When writing about Argentina, one can not very well ignore its little old neighbour just over the River Plate. La República Oriental del Uruguay is, of course, a tiny little country wedged rather tightly between two mighty siblings, Argentina and Brazil. The whole country is smaller than the Province of Buenos Aires and has a population of three million. (Buenos Aires alone has ten mil).
There is no doubt that Uruguay is a beautiful country. The historical charm of World Heritage town, Colonia, the beaches and glamour of Punta del Este, and even the quaint little Carmelo up the delta with its sleepy 1950s U.S appeal.
But what is the point of the place some might ask? It’s so teeny and insignificant. Should it even be its own country?

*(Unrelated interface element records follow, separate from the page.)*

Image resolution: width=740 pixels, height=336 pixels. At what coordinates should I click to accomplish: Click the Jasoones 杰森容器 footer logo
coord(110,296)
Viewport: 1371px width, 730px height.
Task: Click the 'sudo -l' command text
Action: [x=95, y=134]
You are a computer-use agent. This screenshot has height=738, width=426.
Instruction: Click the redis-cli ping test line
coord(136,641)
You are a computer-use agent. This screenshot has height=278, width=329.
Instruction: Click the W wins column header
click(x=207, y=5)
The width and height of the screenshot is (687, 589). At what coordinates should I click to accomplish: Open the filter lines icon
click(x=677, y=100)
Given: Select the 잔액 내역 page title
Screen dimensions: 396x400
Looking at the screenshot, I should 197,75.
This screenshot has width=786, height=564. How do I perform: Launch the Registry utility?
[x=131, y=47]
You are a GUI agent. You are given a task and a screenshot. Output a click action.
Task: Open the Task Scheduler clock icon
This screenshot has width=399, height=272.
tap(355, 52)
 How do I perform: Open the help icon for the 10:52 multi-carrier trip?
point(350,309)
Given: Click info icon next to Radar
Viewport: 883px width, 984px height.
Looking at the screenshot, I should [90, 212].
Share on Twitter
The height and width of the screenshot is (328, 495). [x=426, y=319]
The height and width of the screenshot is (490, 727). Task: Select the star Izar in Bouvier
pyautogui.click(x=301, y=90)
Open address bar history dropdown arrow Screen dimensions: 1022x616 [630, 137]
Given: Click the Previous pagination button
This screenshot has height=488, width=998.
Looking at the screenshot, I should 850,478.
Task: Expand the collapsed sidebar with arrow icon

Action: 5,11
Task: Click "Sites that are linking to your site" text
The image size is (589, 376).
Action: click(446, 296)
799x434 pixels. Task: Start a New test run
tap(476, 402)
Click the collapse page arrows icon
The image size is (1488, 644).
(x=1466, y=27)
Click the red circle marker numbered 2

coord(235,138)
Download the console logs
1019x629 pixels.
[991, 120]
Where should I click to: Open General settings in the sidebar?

These are things many porteños joke about this side of the river, often referring to Uruguay as the twenty-fourth province of their own country. Some say it is a place where nothing seems to happen. Where people do little but wander around, hot water flask in one hand, and maté in the other (which they often manage to do while riding a scooter). Its capital is devastatingly and deathly boring and the only good thing the country does is banking. Get anal about time and that soiling rep as the Switzerland of South America comes a calling.
|La Rambla in Montevideo|
Now I like Uruguay, but I must confess that when it comes to Montevideo; boring, dull, dreary, sad, lifeless and lacklustre are all words that have wearily left my lips as even talking about the place almost always sent me nodding off into the deepest of deep sleeps.
And then a friend came around claiming that it was an excellent place, and he would prove it. Excellent? Was he bloody kidding?
A zip over the River Plate to Colonia and then off on a bus ride through the countryside. The journey is actually, particularly pretty. Even the dated hamlets the road cuts through are not so shabby. Ignore the palm trees and you might think you were riding through Oxfordshire.
Two hours later and the skyline of Montevideo pops up on the horizon. Well, one skyscraper pops up; the rest of city is still well down below four stories. This is the first reminder that to enjoy this city, one must resist the ever present temptation to compare it to its big brother Buenos Aires.
It’s a little grey and run down, and the atmosphere is sombre, like that of a family returning from holiday. But the city faces the river to take full advantage of the sandy shores and the people are friendly and relaxed. This is not a metropolis and that is important to understand. It is a small city which offers simple pleasures. An early evening coffee in the run down yet charming old town, or perhaps join the locals for a whisky sat at the bar.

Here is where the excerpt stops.